The other option in setting these parameters is to pass them as system properties. These properties can be made available to a Java program via the -D command-line option to the Java interpreter. Here's an example of the WebLogic server command line:
java -Djava.naming.factory.initial=weblogic.jndi.WLInitialFactory
-Djava.naming.provider.url=t3://localhost:7001
When using JBoss, the command line looks like the following:
java -Djava.naming.factory.initial=org.jnp.interfaces.NamingContextFactory
-Djava.naming.provider.url=localhost:1099
-Djava.naming.factory.url.pkgs=org.jboss.naming
If you use any of the declarative methods mentioned, the client application will use the default InitialContext constructor to create a context (without specifying any parameters). This makes your application more portable to any other application server.
Context ctx = new InitialContext();
Here, the JNDI automatically reads the application resource files from all defines in the applications' class paths and JAVA_HOME/lib/jndi.properties, where JAVA_HOME is the file directory that contains your JRE (Java Runtime Environment). The JNDI then makes the properties from these files available to the JNDI providers and other components that need to use them. Therefore, these files should be considered world-readable and should not contain sensitive information, such as clear text passwords.

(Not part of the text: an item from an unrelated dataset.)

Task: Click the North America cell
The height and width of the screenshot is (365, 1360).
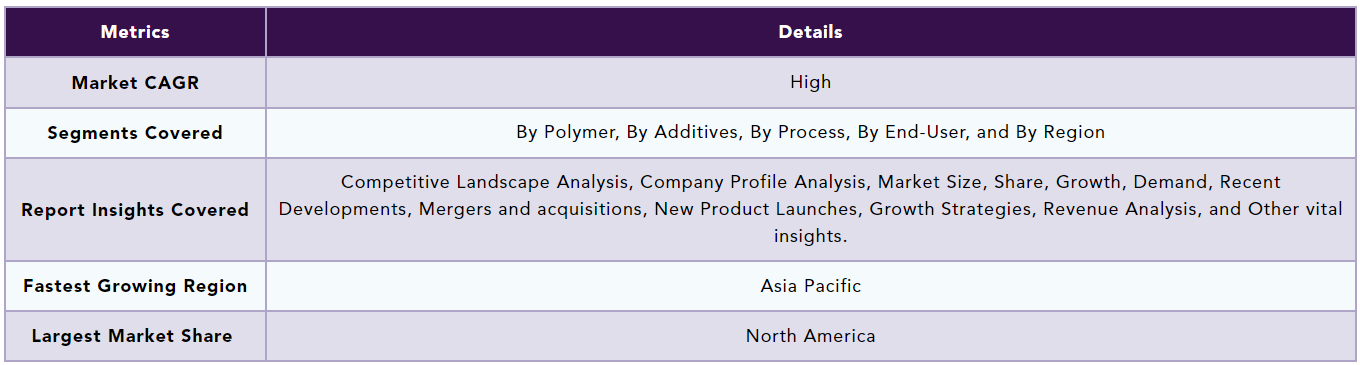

Using JNDI in User Authentication
In addition to using JNDI as a naming service, it is common to use it to provide a security mechanism for authenticating users to access system resources. User information and credentials (passwords) can be stored as entries in the directory service. It worth pointing out the fact that JNDI does not define a security model, but uses the security model that is defined in the underlying naming/directory service.
As you learned earlier today, the default InitialContext (with no parameters specified), creates a new Context used by an anonymous client.
// Connect to the default naming server as a default user Context ctx = new InitialContext();
When authenticating a user, both user ID and password must be combined and passed as a parameter to the InitialContext. If the password is not matched, the exception javax.naming.NoPermission will be thrown to the client. Here is an example of authenticating a user with the WebLogic default JNDI server:
// Set up the environment properties for the user Properties prop = new Properties(); // Login use both user id, and password passed as Strings prop.put(Context. SECURITY_PRINCIPAL, "Laura"); prop.put(Context. SECURITY_CREDENTIALS, "whiskers"); Context ctx = new InitialContext(prop);
System resources and components can be protected by Access Control Lists (ACLs), which in turn can be accessed by the authorized user's Context. By creating a context for a particular user, the application server is responsible to verify the appropriate usage of these resources by the correct user.
In the preceding code sample, Context.SECURITY_PRINCIPAL is a constant that specifies the name of the user or program that is doing the authentication. Context.SECURITY_CREDENTIALS is a constant that specifies the credentials of the user or program doing the authentication.
A similar code can be established to authenticate users using the JBoss server. The only changes will be in setting both Context.INITIAL_CONTEXT_FACTORY and Context.PROVIDER_URL to the right values.